Do Video Foundation Models Understand Intuitive Physics? A Layerwise Probing Analysis

Problem
This work addresses the gap in understanding whether pretrained video foundation models (VFMs) encapsulate intuitive-physics knowledge in their representations. The authors conduct a layerwise probing analysis to evaluate this capability across different model families, specifically focusing on the frozen representations of these models. The study is particularly relevant as it is presented as a preprint, indicating that it has not yet undergone peer review.

Method
The authors employ frozen-feature probing techniques on two datasets: IntPhys2 and Minimal Video Pairs (MVP). They compare three distinct model architectures: V-JEPA (a predictive joint-embedding model), VideoMAE (a masked reconstruction model), and LTX-Video (a diffusion-based video generator). The probing analysis involves assessing how well these models can predict intuitive-physics information based on their frozen representations. The study emphasizes the importance of model architecture, layer depth, and the type of probing mechanism used. The authors do not disclose specific training compute details but focus on the comparative performance of the models across different layers.

Results
V-JEPA demonstrates the strongest performance across both benchmarks, particularly excelling with probes that account for temporal dynamics. In quantitative terms, V-JEPA outperforms VideoMAE and LTX-Video, which, while competitive, yield weaker results. Specifically, the performance drop when frame order is disrupted indicates a significant reliance on temporal information, especially in the MVP dataset.

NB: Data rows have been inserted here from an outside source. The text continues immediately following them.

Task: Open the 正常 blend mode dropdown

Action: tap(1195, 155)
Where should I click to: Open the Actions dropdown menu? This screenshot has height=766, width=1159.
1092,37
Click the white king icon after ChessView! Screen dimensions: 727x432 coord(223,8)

Layerwise analysis reveals that intuitive-physics information is least accessible in the early layers of the models, with a marked increase in accessibility at intermediate to late layers. This suggests a hierarchical encoding of intuitive-physics knowledge within the model architectures.

Limitations
The authors acknowledge that their findings are limited by the specific datasets used (IntPhys2 and MVP) and the probing methods employed. They do not explore the implications of model size or the potential effects of different pretraining datasets on the results. Additionally, the reliance on frozen representations may not fully capture the dynamic nature of intuitive-physics understanding, as fine-tuning could yield different insights. The study also does not address the generalizability of these findings to other video tasks or domains.

Why it matters
This research has significant implications for the development of video understanding systems, particularly in applications requiring an understanding of physical interactions. The findings suggest that intuitive-physics knowledge is reliably encoded in pretrained video representations, which could inform future model designs and training paradigms. Understanding how this knowledge is structured within model layers can guide researchers in optimizing architectures for specific tasks. This work contributes to the broader discourse on the interpretability of deep learning models in video analysis, as discussed in related literature, such as that available on arXiv.